Excerpts from a dataset:
Content starts

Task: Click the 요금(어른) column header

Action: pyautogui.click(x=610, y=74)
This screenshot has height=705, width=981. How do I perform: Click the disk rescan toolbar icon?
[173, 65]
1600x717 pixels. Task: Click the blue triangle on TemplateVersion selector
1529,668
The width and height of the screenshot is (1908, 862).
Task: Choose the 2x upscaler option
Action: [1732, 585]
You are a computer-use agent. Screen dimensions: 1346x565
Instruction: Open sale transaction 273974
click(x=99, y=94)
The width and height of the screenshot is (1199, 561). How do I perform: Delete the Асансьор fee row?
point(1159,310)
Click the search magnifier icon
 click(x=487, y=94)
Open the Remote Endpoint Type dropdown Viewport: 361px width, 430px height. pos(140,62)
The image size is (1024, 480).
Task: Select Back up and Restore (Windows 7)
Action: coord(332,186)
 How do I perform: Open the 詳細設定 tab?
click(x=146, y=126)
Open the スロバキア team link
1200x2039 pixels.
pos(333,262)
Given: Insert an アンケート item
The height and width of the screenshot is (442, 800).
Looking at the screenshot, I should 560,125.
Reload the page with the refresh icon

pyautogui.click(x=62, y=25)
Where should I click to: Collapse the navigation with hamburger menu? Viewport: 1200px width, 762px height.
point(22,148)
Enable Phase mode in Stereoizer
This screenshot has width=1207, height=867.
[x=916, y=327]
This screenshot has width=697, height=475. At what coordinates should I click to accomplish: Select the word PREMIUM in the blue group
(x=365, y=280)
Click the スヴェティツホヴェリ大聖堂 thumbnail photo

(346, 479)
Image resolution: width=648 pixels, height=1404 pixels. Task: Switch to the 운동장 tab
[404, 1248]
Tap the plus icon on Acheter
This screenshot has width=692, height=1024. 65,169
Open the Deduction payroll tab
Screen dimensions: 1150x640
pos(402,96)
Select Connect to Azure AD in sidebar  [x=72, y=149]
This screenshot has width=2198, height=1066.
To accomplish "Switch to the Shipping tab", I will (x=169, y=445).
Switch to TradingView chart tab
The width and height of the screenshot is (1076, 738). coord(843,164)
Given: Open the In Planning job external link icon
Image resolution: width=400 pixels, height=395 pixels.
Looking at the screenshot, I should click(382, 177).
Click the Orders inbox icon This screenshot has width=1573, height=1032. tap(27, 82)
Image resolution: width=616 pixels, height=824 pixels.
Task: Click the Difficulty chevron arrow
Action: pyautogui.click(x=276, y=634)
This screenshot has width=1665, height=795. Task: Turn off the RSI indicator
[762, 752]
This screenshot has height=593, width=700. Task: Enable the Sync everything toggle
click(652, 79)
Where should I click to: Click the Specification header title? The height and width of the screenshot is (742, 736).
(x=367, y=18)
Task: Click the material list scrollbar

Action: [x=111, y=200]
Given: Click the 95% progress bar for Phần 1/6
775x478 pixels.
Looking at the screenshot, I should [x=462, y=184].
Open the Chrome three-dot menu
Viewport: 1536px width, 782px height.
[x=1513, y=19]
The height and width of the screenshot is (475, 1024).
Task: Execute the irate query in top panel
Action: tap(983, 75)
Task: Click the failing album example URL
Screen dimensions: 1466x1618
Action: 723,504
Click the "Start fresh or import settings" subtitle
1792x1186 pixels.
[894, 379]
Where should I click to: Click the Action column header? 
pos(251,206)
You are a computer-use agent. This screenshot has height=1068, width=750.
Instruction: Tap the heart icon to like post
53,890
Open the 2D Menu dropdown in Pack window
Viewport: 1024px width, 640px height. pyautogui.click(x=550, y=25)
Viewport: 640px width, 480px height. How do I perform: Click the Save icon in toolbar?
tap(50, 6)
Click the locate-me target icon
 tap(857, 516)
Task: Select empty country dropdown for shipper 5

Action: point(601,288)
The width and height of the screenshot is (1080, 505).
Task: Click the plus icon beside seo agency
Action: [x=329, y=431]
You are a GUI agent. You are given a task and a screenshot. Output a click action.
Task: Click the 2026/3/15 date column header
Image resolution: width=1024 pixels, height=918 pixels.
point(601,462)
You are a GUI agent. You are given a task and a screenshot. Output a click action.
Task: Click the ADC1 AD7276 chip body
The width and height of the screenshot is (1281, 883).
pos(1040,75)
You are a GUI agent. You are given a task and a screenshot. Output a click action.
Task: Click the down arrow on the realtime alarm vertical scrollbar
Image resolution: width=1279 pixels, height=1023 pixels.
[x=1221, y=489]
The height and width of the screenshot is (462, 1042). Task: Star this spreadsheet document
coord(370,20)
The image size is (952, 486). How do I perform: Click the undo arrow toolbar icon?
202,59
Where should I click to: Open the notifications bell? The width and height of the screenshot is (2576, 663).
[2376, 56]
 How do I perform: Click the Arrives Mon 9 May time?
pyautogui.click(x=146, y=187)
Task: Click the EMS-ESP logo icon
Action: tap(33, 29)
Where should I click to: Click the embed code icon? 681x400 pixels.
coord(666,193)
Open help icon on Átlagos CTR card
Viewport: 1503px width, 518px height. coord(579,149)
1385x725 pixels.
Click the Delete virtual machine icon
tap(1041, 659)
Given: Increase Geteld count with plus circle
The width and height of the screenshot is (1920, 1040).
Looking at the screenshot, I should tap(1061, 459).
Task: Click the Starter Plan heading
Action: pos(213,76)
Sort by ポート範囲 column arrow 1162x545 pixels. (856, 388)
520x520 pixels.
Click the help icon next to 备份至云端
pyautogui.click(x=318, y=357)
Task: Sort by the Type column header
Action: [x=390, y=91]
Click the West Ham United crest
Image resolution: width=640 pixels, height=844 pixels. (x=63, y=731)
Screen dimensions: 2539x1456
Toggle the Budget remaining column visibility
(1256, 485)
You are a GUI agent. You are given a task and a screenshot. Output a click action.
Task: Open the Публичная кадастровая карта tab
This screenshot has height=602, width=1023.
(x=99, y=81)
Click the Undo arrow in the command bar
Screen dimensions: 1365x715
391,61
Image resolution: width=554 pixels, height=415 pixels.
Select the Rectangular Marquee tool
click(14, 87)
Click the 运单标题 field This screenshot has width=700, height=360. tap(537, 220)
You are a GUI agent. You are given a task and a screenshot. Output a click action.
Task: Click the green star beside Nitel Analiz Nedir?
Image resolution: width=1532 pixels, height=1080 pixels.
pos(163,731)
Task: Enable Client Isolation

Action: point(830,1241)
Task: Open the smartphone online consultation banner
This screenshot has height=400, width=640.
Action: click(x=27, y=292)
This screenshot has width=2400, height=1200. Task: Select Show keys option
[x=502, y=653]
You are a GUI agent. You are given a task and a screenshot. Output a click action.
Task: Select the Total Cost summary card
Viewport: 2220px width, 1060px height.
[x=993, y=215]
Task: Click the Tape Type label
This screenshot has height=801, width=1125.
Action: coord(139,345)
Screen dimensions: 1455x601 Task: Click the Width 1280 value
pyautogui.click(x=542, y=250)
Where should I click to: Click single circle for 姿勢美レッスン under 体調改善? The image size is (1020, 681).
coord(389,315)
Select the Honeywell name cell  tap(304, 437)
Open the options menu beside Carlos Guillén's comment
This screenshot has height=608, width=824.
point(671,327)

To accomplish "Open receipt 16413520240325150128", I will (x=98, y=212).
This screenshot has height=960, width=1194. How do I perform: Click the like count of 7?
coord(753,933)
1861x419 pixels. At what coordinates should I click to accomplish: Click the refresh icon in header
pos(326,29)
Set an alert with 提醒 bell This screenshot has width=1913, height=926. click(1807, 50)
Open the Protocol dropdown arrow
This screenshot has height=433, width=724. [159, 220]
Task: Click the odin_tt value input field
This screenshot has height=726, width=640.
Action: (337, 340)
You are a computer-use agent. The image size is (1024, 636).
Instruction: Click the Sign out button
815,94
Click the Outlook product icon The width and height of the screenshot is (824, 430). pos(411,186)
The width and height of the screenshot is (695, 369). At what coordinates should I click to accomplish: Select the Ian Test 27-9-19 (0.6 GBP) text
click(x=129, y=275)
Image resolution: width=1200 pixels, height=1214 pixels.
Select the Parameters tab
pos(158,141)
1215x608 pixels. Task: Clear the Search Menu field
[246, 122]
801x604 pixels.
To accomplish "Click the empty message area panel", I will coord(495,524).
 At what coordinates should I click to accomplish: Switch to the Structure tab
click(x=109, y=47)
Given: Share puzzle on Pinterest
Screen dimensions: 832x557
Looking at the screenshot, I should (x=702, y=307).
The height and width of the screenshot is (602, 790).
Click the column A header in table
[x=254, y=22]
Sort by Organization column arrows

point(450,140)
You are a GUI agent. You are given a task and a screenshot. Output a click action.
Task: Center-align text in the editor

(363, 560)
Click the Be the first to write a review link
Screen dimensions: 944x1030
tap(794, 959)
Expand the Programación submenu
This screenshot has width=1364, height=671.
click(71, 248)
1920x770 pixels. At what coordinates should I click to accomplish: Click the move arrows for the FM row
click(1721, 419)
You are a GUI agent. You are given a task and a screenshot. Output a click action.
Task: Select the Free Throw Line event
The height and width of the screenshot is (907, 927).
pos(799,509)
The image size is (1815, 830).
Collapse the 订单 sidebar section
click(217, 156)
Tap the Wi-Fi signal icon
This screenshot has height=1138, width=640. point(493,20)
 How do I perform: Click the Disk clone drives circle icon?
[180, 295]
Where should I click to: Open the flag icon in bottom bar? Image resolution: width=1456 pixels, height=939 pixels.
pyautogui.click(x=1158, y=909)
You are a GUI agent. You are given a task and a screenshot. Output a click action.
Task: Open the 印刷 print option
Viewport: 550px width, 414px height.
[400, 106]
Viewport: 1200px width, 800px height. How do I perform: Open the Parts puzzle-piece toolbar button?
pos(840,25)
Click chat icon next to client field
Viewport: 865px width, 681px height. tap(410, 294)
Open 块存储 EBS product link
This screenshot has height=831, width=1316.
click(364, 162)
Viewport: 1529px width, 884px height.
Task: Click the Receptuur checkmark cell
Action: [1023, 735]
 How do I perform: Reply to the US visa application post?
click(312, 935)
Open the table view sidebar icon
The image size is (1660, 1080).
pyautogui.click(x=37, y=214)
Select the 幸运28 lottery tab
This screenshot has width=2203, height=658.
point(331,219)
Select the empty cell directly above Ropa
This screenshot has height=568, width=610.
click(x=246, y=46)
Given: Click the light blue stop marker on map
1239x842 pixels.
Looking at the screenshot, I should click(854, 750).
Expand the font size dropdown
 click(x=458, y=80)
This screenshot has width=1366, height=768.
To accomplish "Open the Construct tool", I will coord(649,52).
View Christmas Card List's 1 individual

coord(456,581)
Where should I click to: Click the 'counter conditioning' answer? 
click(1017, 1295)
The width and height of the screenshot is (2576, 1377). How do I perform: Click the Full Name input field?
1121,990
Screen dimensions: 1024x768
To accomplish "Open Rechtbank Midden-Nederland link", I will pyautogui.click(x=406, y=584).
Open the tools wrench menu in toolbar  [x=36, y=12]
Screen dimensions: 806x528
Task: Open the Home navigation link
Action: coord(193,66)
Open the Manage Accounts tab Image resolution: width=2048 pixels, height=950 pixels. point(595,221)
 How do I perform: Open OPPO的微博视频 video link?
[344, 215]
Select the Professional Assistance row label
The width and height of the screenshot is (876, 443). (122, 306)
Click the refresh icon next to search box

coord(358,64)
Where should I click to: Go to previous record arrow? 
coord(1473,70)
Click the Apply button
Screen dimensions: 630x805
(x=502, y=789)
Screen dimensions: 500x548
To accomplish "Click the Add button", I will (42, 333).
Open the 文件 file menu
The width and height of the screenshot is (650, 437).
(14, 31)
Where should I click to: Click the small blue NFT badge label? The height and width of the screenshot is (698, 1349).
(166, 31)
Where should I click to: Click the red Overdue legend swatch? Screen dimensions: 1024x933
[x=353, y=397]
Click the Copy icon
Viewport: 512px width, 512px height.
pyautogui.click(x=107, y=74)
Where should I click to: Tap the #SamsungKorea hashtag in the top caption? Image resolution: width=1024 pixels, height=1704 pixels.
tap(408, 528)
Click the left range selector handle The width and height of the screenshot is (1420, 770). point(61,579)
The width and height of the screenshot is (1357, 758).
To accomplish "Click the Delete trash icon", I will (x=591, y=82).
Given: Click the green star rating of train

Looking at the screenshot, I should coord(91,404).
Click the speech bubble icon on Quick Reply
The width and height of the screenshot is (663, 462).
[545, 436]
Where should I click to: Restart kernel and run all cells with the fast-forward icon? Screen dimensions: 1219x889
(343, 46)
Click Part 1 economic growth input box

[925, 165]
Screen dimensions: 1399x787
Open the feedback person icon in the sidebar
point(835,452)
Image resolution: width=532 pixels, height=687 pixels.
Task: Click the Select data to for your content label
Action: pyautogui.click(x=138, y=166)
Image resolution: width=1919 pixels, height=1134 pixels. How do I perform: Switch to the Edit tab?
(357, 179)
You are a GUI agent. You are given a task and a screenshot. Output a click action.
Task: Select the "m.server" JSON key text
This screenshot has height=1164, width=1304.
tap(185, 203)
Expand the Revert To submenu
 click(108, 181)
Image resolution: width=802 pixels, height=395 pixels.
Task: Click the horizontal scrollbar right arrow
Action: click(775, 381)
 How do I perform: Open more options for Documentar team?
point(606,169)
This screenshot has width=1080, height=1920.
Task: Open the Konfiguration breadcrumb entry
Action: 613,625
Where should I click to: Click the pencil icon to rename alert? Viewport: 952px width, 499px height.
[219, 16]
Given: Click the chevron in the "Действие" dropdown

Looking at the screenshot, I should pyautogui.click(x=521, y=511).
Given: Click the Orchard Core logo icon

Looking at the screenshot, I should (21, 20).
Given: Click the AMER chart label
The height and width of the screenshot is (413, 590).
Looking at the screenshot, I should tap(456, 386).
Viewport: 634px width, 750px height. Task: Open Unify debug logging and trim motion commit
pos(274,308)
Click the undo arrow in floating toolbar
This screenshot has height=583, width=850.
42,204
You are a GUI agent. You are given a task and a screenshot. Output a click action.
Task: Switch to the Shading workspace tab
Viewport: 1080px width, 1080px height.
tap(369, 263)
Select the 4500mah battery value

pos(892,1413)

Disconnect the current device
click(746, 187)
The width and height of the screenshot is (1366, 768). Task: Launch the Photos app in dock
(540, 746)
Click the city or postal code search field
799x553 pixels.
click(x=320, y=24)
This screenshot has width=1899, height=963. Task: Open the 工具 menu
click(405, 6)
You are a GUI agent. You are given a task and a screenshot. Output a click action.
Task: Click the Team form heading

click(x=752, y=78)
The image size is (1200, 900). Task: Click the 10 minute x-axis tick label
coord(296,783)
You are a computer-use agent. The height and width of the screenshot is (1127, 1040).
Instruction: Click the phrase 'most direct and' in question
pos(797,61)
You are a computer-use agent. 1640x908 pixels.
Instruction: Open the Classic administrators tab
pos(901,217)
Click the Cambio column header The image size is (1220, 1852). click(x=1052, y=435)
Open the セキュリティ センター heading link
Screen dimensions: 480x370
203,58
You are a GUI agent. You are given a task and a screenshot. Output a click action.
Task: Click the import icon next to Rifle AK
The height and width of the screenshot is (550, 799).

Content ends

> [AIM OF THE TASK] Only the lines above from the one with "Task: Click the odin_tt value input field" through the one with "801x604 pixels." should be duplicated, character for character.

> [TASK OUTPUT]
Task: Click the odin_tt value input field
This screenshot has height=726, width=640.
Action: (337, 340)
You are a computer-use agent. The image size is (1024, 636).
Instruction: Click the Sign out button
815,94
Click the Outlook product icon The width and height of the screenshot is (824, 430). pos(411,186)
The width and height of the screenshot is (695, 369). At what coordinates should I click to accomplish: Select the Ian Test 27-9-19 (0.6 GBP) text
click(x=129, y=275)
Image resolution: width=1200 pixels, height=1214 pixels.
Select the Parameters tab
pos(158,141)
1215x608 pixels. Task: Clear the Search Menu field
[246, 122]
801x604 pixels.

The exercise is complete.